Dave Barry, written in advance?

Anyone know how far in advance Dave Barry writes his columns?

I can’t help but notice that his columns are still appearing with (appropriate) Jeff MacNelly cartoons. Since he’s been dead for many weeks, it must mean that Dave writes them well in advance of publication.

Color me out of touch, but I never knew that ol’ dave had kicked the bucket. Apparently neither did anyone on any of his fan pages, or at the Miami Herald. Do you have an obit somewhere?

You misunderstood the OP. Dave is still alive, at least as far as I know. The illustrator of his columns, Jeff MacNelly, died some weeks ago.

AHA! I was taken for a ride by a pronoun. I guess the question I should have read was, “how far in advance does Jeff MacNelly draw his cartoons?”

Well, when you wriote about your family vacations and strange newspaper clippings sent in by readers, it’s a safe guess that you can write your columns several weeks in advance and even clue in your cartoonist about what you’re planning to write so he can start even sooner. Given the busy nature of MacNelly (Shoe, Editorial cartoons, Dave Barry’s column, and I think he did (or co-did) Pluggers) it wouldn’t suprise me if MacNelly did work far in advance. Lord knows that the Chicago Tribune is still printing Shoe comics day after day with his signature on 'em.

First of all, don’t call me Aha. He wouldn’t approve.

Second of all, I must admit that it was a lazy use of pronouns.

Thrid of all, I was assuming that MacNelly didn’t draw the cartoon until he had seen the column in a pretty much completed state (since they often turn on some specific phrase within the column). Was that a mistaken assumption?

I do know that the current Barry column was written within the last two months since it mentions the popularity of Survivor. Though now that I think about it, he could just have added a couple of timely lines to a column he wrote during his 199x trip to Japan and filed away (because Gore was not yet running for president).

The cartoonist who wrote and drew THE LOCKHORNS died about ten years ago. The thing is still appearing on the comics pages. What’s up with that?

Anyone else notice that “Cathy” (which I HATE) is now being drawn my a different person? Doesn’t even look close to similar!

I have a vague recollection of Dave Barry (or maybe it was someone else) talking about how his editor was upset because he had “only” a week’s worth of advance writing. Editors probably get nervous when there’s less than a few week’s worth of material, and I can see why. Hey, Cecil/Ed! Mind contributing your personal experience on this?

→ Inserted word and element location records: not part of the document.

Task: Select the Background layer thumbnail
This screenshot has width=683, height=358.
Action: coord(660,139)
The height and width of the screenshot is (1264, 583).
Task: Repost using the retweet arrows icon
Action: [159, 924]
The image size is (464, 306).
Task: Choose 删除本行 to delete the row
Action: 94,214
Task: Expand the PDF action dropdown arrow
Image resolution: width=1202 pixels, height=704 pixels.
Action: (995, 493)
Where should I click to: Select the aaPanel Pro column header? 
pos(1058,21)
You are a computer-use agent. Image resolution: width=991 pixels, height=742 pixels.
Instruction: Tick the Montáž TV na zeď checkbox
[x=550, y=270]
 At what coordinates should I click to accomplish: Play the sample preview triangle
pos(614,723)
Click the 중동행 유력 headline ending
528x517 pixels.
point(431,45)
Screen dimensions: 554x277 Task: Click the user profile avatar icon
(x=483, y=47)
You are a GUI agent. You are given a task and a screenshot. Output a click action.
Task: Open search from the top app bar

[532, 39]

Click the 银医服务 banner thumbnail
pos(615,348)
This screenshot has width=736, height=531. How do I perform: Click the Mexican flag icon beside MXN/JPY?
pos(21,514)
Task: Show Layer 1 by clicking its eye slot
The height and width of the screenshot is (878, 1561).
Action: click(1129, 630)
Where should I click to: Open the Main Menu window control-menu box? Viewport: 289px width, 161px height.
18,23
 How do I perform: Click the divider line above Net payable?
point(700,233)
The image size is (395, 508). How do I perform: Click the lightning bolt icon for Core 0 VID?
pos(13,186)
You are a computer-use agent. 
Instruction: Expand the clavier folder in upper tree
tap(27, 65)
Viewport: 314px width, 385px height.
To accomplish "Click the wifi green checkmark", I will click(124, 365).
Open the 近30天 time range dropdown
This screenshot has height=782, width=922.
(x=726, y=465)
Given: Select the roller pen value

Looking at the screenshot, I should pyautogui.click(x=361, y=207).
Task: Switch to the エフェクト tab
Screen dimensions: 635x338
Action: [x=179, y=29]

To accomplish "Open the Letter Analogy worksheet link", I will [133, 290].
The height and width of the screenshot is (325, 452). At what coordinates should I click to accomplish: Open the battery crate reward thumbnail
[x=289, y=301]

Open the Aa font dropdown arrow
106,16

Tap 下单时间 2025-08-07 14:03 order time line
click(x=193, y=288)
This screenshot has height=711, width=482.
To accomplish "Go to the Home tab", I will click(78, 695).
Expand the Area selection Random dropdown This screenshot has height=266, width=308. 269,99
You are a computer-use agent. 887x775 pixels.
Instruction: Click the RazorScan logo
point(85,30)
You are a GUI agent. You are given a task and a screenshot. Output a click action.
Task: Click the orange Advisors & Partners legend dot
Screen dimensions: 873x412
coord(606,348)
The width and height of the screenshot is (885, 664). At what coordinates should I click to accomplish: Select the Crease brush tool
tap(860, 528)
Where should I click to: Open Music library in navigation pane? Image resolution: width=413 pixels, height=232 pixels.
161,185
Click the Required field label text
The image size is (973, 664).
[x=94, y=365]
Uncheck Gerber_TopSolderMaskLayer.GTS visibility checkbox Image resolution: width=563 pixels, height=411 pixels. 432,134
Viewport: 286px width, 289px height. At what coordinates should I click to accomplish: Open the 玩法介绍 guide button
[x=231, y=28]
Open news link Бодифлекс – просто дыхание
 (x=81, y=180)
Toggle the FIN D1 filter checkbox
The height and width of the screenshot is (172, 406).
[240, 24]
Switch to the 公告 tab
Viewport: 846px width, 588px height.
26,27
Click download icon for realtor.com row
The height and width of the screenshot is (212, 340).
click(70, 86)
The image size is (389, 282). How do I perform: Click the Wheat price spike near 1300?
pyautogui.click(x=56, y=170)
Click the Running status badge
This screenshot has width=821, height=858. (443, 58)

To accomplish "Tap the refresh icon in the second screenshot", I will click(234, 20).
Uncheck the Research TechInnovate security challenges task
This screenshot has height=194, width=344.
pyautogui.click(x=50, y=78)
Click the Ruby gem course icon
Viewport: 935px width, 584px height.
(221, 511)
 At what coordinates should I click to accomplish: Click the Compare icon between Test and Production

That was written by a person? I thought there was just a computer program that recombines the old jokes and prints them out. Is Family Circus written by a person as well?

I read in his second-to-last complilation book that Bill Watterson worked at least three weeks’ ahead of time with Calvin and Hobbes strips. Don’t know if that helps, though.

Ike, I seem to recall that Hoest’s son has inherited an ancient family curse forcing him to draw The Lockhorns in his father’s stead. It is not unlike the Baskerville curse or the House of Usher. It is positively Lovecraftian in its implications.

Look away, my friend, look away.

IIRC, Reg Smythe (Andy Capp) died sometime in 1998. His sig still appears on the strip, so I assume he wrote well in advance. Ol’ Andy has mellowed (doesn’t smoke or beat his wife any more), so perhaps someone else is writing the strip.

And according to the Washington Post, Shoe was being written and drawn by a general staff, with MacNelly being practically uninvolved in the production over the last several years.

A while back, someone new started drawing Sally Forth. Took over for Greg Howard, I guess. Now, the heads of all the characters look like balloons with about a third of the air let out. Weird.

To respond to obfusciatrist’s thrid question –

In a tribute to MacNelly, Barry said that MacNelly often had to draw the illustration well before the column was even close to done. Often he would call Jim with a vague description of what the column would be about, maybe one key joke he was going to work in, and Jim would have to draw based on that.

Dang, didn’t know Dave Barry’s column (which appears in the NY Daily News on Saturday) even had cartoons accompanying it. The News just pastes a photo of Dave’s smiling face at the top of the column, and that’s all folks.